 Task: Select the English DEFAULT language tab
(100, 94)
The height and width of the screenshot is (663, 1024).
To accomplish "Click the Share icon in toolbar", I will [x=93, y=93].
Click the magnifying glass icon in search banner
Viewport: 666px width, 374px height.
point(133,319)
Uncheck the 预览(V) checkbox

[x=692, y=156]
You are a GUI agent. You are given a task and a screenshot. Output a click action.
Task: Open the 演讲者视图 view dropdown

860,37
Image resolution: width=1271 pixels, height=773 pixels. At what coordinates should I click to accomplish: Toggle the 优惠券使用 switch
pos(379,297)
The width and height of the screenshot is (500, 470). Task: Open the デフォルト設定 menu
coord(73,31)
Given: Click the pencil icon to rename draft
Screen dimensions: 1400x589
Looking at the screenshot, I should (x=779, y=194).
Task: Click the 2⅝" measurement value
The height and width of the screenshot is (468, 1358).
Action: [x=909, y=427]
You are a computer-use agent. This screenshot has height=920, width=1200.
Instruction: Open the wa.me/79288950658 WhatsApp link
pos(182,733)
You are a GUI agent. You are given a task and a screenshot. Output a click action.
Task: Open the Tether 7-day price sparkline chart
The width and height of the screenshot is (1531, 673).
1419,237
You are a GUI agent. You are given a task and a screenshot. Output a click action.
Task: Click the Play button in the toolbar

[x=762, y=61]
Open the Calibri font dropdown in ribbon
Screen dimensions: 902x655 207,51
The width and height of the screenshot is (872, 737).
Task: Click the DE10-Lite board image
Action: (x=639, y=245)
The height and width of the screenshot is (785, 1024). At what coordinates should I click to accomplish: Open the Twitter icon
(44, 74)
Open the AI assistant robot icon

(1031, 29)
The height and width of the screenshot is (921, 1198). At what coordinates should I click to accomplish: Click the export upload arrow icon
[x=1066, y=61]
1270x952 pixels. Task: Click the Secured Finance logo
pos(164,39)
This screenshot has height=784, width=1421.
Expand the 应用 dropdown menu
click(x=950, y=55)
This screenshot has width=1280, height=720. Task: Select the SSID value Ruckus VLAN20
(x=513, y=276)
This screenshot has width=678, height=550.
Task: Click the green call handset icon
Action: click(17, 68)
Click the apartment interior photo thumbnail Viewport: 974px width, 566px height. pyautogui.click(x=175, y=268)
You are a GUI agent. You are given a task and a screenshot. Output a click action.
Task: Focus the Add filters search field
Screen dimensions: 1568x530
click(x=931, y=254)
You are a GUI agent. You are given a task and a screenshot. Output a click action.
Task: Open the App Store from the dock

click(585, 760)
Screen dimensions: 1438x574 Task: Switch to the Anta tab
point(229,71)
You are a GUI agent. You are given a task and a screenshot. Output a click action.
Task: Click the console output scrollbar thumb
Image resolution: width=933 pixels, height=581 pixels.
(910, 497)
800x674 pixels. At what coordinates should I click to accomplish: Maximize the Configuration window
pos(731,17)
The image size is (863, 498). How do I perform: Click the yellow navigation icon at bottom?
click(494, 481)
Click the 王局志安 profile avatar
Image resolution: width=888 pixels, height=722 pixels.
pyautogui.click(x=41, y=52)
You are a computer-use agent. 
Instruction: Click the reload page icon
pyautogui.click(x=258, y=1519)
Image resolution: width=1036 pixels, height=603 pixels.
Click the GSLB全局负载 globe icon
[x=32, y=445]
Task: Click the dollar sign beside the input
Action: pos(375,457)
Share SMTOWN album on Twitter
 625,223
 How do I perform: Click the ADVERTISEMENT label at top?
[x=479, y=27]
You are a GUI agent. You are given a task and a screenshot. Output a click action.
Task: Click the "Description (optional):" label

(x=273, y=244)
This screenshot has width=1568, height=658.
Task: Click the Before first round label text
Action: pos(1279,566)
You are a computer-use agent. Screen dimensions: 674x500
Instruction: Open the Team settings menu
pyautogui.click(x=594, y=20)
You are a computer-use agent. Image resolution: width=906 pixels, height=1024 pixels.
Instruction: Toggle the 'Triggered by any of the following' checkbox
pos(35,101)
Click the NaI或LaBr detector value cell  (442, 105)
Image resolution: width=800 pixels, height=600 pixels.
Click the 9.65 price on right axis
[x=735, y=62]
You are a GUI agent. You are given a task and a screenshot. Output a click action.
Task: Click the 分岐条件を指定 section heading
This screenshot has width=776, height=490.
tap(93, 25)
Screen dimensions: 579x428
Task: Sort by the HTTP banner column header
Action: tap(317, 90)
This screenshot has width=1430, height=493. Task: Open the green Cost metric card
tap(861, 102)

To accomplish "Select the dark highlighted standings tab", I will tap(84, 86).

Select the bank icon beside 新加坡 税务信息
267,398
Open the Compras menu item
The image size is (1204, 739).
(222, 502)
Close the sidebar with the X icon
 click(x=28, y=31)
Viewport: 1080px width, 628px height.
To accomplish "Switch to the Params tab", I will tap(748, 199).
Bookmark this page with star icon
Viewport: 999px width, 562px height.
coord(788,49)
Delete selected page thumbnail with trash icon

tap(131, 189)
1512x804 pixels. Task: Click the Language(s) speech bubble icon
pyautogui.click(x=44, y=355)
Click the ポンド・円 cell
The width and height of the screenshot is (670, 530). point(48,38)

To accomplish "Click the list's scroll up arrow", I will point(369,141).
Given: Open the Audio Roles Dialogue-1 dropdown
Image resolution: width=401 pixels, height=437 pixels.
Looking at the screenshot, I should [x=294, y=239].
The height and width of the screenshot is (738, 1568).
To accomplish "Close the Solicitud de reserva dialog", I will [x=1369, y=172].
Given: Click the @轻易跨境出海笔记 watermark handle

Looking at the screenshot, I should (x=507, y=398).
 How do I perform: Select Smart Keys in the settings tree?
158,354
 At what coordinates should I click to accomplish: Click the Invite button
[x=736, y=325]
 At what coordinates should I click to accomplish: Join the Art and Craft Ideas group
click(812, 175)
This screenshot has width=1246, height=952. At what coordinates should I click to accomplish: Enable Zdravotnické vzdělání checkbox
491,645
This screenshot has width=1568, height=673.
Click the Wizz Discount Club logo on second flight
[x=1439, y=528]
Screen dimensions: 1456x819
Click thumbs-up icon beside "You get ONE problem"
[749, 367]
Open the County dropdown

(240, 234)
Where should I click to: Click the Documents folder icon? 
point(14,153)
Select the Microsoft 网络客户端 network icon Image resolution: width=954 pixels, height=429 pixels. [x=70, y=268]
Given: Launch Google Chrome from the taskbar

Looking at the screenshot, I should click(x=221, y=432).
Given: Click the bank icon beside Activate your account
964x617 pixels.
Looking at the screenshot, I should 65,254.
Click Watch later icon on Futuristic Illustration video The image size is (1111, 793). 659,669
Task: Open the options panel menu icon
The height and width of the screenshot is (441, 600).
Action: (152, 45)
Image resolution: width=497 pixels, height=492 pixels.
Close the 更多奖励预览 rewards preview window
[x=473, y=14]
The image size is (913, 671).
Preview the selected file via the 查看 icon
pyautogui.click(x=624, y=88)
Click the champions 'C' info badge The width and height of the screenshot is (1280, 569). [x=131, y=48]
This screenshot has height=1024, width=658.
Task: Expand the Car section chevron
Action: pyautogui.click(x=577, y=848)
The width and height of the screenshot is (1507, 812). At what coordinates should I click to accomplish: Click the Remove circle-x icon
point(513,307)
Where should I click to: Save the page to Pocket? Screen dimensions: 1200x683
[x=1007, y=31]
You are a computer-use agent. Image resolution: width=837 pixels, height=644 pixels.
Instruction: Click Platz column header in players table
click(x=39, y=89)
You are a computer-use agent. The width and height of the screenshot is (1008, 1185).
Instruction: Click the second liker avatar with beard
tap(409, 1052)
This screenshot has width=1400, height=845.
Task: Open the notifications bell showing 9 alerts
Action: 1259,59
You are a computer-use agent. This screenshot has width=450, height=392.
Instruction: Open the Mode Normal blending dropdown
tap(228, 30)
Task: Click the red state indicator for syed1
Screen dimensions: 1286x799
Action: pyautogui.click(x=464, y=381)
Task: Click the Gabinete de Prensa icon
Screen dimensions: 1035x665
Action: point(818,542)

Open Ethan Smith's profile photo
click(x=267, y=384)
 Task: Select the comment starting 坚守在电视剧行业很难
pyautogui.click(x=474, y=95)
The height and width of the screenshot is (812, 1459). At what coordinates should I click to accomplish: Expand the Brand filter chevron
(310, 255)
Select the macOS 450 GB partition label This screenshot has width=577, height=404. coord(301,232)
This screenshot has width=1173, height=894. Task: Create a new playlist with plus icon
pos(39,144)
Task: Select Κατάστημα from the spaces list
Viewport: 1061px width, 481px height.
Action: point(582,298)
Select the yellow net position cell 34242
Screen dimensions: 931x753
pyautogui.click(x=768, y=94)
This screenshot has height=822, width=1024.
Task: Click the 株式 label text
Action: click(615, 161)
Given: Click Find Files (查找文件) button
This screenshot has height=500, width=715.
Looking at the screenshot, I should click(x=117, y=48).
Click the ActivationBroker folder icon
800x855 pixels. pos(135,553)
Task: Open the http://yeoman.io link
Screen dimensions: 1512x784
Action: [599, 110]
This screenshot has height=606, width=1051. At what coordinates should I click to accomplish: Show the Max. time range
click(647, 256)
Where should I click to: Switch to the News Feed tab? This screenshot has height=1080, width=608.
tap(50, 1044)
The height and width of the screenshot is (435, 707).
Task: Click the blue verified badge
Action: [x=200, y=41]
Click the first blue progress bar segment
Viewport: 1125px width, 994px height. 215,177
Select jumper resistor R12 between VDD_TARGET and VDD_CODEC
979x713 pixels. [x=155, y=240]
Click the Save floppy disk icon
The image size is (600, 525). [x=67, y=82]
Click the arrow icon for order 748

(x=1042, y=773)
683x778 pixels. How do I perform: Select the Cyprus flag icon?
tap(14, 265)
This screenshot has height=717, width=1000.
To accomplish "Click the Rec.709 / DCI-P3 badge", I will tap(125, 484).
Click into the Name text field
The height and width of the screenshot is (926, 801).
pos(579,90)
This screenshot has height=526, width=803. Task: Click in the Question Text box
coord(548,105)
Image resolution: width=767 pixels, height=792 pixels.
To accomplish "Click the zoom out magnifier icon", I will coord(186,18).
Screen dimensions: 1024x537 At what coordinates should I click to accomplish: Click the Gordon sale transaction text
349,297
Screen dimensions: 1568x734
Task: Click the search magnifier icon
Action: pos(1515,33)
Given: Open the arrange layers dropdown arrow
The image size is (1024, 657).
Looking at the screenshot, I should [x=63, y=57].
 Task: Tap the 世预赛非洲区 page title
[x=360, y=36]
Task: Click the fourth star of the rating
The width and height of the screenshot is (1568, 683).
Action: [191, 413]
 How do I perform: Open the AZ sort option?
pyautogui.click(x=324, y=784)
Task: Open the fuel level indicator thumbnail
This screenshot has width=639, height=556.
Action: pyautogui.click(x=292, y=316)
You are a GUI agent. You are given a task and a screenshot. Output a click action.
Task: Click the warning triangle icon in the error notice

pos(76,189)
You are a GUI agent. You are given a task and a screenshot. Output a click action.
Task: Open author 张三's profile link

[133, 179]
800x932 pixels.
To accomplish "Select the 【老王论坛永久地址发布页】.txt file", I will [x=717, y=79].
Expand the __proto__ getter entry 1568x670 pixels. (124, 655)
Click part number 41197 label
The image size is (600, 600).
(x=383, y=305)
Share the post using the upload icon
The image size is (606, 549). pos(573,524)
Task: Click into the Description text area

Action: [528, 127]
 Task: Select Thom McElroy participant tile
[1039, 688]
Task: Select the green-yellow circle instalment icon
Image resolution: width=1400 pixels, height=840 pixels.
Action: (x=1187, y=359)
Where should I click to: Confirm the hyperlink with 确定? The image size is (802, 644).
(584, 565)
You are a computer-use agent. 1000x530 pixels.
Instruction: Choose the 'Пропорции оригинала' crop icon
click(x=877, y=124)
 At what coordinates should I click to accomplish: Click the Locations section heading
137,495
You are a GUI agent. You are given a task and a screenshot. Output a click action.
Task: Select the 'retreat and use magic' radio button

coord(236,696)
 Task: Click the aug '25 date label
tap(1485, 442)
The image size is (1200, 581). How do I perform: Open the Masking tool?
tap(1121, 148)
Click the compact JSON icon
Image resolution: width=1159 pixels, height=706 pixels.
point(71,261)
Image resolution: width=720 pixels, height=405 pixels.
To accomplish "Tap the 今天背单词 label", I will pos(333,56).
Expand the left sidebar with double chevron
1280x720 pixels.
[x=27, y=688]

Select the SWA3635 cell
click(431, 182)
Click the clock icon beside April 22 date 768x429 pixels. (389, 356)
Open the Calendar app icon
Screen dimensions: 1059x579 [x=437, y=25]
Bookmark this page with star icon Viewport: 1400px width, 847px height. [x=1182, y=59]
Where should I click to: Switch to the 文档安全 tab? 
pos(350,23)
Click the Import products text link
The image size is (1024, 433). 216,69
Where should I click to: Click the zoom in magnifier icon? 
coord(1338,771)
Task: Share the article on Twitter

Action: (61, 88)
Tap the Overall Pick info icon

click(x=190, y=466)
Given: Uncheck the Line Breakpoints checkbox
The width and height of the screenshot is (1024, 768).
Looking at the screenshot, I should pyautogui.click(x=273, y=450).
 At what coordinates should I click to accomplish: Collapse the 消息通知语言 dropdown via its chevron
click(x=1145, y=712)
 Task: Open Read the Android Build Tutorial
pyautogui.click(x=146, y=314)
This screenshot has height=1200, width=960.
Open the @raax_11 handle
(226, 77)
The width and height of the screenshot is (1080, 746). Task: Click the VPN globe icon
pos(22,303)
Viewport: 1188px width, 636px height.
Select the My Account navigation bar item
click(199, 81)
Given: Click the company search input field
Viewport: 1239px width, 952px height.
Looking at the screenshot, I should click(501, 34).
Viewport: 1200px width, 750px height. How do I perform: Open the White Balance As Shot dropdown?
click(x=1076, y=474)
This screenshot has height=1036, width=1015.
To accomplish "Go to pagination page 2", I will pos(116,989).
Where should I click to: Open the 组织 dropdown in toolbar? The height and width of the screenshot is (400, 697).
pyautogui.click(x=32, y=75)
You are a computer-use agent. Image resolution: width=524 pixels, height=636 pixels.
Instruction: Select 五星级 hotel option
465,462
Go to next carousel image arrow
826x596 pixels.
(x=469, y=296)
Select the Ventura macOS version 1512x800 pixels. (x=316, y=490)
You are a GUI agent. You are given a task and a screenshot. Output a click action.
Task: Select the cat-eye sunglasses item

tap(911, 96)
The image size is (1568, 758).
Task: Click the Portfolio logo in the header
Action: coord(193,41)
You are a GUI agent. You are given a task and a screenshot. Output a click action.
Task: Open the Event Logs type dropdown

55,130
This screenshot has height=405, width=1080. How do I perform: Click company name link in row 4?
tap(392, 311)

What the task asks
Copy each line of the data above that holds "field".

Worked solution
Task: Focus the Add filters search field
Click into the Name text field
Given: Click the company search input field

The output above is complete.